Your goal |
For the data that follows, report how many lines contain the word "will", and nothing else.

(Stored data)

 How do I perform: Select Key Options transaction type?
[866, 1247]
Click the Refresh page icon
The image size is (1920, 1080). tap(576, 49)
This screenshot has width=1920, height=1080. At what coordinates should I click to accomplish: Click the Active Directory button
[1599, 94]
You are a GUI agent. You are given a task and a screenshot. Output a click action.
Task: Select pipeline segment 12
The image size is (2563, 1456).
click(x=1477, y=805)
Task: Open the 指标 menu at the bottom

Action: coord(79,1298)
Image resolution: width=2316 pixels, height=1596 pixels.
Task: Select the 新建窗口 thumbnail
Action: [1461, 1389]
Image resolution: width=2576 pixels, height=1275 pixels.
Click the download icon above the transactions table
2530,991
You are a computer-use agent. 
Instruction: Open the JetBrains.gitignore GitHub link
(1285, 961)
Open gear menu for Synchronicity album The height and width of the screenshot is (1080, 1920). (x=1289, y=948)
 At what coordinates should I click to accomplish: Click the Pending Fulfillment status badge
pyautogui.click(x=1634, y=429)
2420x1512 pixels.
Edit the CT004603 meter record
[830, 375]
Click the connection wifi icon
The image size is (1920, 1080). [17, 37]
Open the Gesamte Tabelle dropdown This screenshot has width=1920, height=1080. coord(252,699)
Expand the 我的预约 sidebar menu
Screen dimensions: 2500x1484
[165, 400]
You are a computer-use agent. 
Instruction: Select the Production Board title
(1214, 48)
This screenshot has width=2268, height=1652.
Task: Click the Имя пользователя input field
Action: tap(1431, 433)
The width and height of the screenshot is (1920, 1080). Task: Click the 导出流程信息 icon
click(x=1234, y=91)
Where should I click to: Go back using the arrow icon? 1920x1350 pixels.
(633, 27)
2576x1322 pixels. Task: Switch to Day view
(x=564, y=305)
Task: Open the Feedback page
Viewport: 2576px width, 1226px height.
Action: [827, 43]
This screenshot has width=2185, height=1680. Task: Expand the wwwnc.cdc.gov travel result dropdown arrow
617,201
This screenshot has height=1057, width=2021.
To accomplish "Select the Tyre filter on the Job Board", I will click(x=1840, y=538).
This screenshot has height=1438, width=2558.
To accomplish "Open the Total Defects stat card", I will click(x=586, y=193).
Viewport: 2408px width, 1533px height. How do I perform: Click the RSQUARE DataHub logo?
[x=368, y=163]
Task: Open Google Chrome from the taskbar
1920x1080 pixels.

Your response |
2